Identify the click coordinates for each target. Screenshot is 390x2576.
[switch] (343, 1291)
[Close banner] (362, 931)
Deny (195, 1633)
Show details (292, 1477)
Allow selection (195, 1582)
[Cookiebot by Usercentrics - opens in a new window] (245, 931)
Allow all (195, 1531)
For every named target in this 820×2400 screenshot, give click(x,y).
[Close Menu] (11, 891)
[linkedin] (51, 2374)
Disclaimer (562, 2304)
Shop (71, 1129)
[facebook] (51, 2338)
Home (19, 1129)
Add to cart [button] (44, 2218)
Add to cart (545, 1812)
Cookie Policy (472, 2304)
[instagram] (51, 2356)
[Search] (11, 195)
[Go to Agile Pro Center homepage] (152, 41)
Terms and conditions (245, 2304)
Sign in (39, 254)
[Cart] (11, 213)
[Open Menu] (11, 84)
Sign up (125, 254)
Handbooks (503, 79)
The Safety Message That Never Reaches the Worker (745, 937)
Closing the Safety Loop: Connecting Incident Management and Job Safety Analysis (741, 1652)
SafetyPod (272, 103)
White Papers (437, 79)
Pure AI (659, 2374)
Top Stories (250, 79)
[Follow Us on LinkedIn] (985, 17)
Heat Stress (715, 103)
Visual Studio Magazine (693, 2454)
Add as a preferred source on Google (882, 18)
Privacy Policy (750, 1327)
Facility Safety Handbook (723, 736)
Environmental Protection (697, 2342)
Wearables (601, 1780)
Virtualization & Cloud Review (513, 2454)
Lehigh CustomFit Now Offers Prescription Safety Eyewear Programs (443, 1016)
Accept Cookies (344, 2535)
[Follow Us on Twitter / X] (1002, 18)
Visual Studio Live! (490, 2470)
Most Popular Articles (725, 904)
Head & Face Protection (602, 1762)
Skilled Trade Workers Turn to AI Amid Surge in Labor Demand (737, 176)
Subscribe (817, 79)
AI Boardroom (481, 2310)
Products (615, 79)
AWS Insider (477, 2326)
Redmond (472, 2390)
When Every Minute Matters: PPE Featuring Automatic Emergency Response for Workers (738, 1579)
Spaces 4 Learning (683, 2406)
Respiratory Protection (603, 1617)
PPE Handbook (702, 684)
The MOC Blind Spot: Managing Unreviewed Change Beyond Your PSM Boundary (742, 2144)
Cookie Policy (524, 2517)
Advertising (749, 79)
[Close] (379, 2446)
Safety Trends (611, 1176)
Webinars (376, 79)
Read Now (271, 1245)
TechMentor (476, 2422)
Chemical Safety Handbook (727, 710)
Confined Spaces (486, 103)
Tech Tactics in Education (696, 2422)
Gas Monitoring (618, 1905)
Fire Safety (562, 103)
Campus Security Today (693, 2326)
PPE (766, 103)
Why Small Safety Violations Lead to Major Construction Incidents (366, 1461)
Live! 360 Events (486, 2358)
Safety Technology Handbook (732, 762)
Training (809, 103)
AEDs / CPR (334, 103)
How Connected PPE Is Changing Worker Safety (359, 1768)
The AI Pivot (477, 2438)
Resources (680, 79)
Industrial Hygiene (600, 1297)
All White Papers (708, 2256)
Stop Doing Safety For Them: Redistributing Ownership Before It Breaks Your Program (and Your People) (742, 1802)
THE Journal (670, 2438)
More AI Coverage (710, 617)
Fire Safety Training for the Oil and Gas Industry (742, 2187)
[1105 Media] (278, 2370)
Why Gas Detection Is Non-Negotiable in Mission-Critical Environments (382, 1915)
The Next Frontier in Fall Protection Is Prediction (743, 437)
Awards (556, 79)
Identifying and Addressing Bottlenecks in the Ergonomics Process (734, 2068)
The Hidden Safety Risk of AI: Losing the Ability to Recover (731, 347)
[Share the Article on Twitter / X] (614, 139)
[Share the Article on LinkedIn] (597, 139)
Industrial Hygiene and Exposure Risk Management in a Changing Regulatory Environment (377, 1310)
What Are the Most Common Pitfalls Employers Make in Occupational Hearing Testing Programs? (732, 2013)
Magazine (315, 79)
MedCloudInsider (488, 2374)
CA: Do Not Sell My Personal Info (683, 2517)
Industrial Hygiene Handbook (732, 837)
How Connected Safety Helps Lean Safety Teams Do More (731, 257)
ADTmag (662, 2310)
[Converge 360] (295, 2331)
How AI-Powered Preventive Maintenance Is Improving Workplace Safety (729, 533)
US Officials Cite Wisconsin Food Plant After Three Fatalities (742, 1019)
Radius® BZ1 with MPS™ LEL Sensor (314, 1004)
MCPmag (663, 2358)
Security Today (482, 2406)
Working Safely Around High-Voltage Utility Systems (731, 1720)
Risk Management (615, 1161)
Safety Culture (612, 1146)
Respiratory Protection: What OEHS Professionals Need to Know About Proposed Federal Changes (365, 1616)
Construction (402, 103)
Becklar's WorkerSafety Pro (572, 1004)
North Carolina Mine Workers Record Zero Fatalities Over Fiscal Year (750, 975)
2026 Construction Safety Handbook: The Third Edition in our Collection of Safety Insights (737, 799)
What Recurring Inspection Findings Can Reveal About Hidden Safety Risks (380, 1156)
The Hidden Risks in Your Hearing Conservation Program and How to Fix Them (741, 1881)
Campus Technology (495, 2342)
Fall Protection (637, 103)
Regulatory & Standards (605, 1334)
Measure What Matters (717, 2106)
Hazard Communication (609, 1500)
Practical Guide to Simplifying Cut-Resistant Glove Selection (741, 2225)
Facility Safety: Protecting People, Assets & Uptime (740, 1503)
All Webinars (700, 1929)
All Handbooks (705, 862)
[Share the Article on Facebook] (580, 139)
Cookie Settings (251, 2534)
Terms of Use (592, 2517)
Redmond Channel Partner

--- --- ---

■ **The task**
Repeat the data. Every word must match.

■ **Your solution**
Identify the click coordinates for each target. Screenshot is 390x2576.
[switch] (343, 1291)
[Close banner] (362, 931)
Deny (195, 1633)
Show details (292, 1477)
Allow selection (195, 1582)
[Cookiebot by Usercentrics - opens in a new window] (245, 931)
Allow all (195, 1531)
For every named target in this 820×2400 screenshot, give click(x,y).
[Close Menu] (11, 891)
[linkedin] (51, 2374)
Disclaimer (562, 2304)
Shop (71, 1129)
[facebook] (51, 2338)
Home (19, 1129)
Add to cart [button] (44, 2218)
Add to cart (545, 1812)
Cookie Policy (472, 2304)
[instagram] (51, 2356)
[Search] (11, 195)
[Go to Agile Pro Center homepage] (152, 41)
Terms and conditions (245, 2304)
Sign in (39, 254)
[Cart] (11, 213)
[Open Menu] (11, 84)
Sign up (125, 254)
Handbooks (503, 79)
The Safety Message That Never Reaches the Worker (745, 937)
Closing the Safety Loop: Connecting Incident Management and Job Safety Analysis (741, 1652)
SafetyPod (272, 103)
White Papers (437, 79)
Pure AI (659, 2374)
Top Stories (250, 79)
[Follow Us on LinkedIn] (985, 17)
Heat Stress (715, 103)
Visual Studio Magazine (693, 2454)
Add as a preferred source on Google (882, 18)
Privacy Policy (750, 1327)
Facility Safety Handbook (723, 736)
Environmental Protection (697, 2342)
Wearables (601, 1780)
Virtualization & Cloud Review (513, 2454)
Lehigh CustomFit Now Offers Prescription Safety Eyewear Programs (443, 1016)
Accept Cookies (344, 2535)
[Follow Us on Twitter / X] (1002, 18)
Visual Studio Live! (490, 2470)
Most Popular Articles (725, 904)
Head & Face Protection (602, 1762)
Skilled Trade Workers Turn to AI Amid Surge in Labor Demand (737, 176)
Subscribe (817, 79)
AI Boardroom (481, 2310)
Products (615, 79)
AWS Insider (477, 2326)
Redmond (472, 2390)
When Every Minute Matters: PPE Featuring Automatic Emergency Response for Workers (738, 1579)
Spaces 4 Learning (683, 2406)
Respiratory Protection (603, 1617)
PPE Handbook (702, 684)
The MOC Blind Spot: Managing Unreviewed Change Beyond Your PSM Boundary (742, 2144)
Cookie Policy (524, 2517)
Advertising (749, 79)
[Close] (379, 2446)
Safety Trends (611, 1176)
Webinars (376, 79)
Read Now (271, 1245)
TechMentor (476, 2422)
Chemical Safety Handbook (727, 710)
Confined Spaces (486, 103)
Tech Tactics in Education (696, 2422)
Gas Monitoring (618, 1905)
Fire Safety (562, 103)
Campus Security Today (693, 2326)
PPE (766, 103)
Why Small Safety Violations Lead to Major Construction Incidents (366, 1461)
Live! 360 Events (486, 2358)
Safety Technology Handbook (732, 762)
Training (809, 103)
AEDs / CPR (334, 103)
How Connected PPE Is Changing Worker Safety (359, 1768)
The AI Pivot (477, 2438)
Resources (680, 79)
Industrial Hygiene (600, 1297)
All White Papers (708, 2256)
Stop Doing Safety For Them: Redistributing Ownership Before It Breaks Your Program (and Your People) (742, 1802)
THE Journal (670, 2438)
More AI Coverage (710, 617)
Fire Safety Training for the Oil and Gas Industry (742, 2187)
[1105 Media] (278, 2370)
Why Gas Detection Is Non-Negotiable in Mission-Critical Environments (382, 1915)
The Next Frontier in Fall Protection Is Prediction (743, 437)
Awards (556, 79)
Identifying and Addressing Bottlenecks in the Ergonomics Process (734, 2068)
The Hidden Safety Risk of AI: Losing the Ability to Recover (731, 347)
[Share the Article on Twitter / X] (614, 139)
[Share the Article on LinkedIn] (597, 139)
Industrial Hygiene and Exposure Risk Management in a Changing Regulatory Environment (377, 1310)
What Are the Most Common Pitfalls Employers Make in Occupational Hearing Testing Programs? (732, 2013)
Magazine (315, 79)
MedCloudInsider (488, 2374)
CA: Do Not Sell My Personal Info (683, 2517)
Industrial Hygiene Handbook (732, 837)
How Connected Safety Helps Lean Safety Teams Do More (731, 257)
ADTmag (662, 2310)
[Converge 360] (295, 2331)
How AI-Powered Preventive Maintenance Is Improving Workplace Safety (729, 533)
US Officials Cite Wisconsin Food Plant After Three Fatalities (742, 1019)
Radius® BZ1 with MPS™ LEL Sensor (314, 1004)
MCPmag (663, 2358)
Security Today (482, 2406)
Working Safely Around High-Voltage Utility Systems (731, 1720)
Risk Management (615, 1161)
Safety Culture (612, 1146)
Respiratory Protection: What OEHS Professionals Need to Know About Proposed Federal Changes (365, 1616)
Construction (402, 103)
Becklar's WorkerSafety Pro (572, 1004)
North Carolina Mine Workers Record Zero Fatalities Over Fiscal Year (750, 975)
2026 Construction Safety Handbook: The Third Edition in our Collection of Safety Insights (737, 799)
What Recurring Inspection Findings Can Reveal About Hidden Safety Risks (380, 1156)
The Hidden Risks in Your Hearing Conservation Program and How to Fix Them (741, 1881)
Campus Technology (495, 2342)
Fall Protection (637, 103)
Regulatory & Standards (605, 1334)
Measure What Matters (717, 2106)
Hazard Communication (609, 1500)
Practical Guide to Simplifying Cut-Resistant Glove Selection (741, 2225)
Facility Safety: Protecting People, Assets & Uptime (740, 1503)
All Webinars (700, 1929)
All Handbooks (705, 862)
[Share the Article on Facebook] (580, 139)
Cookie Settings (251, 2534)
Terms of Use (592, 2517)
Redmond Channel Partner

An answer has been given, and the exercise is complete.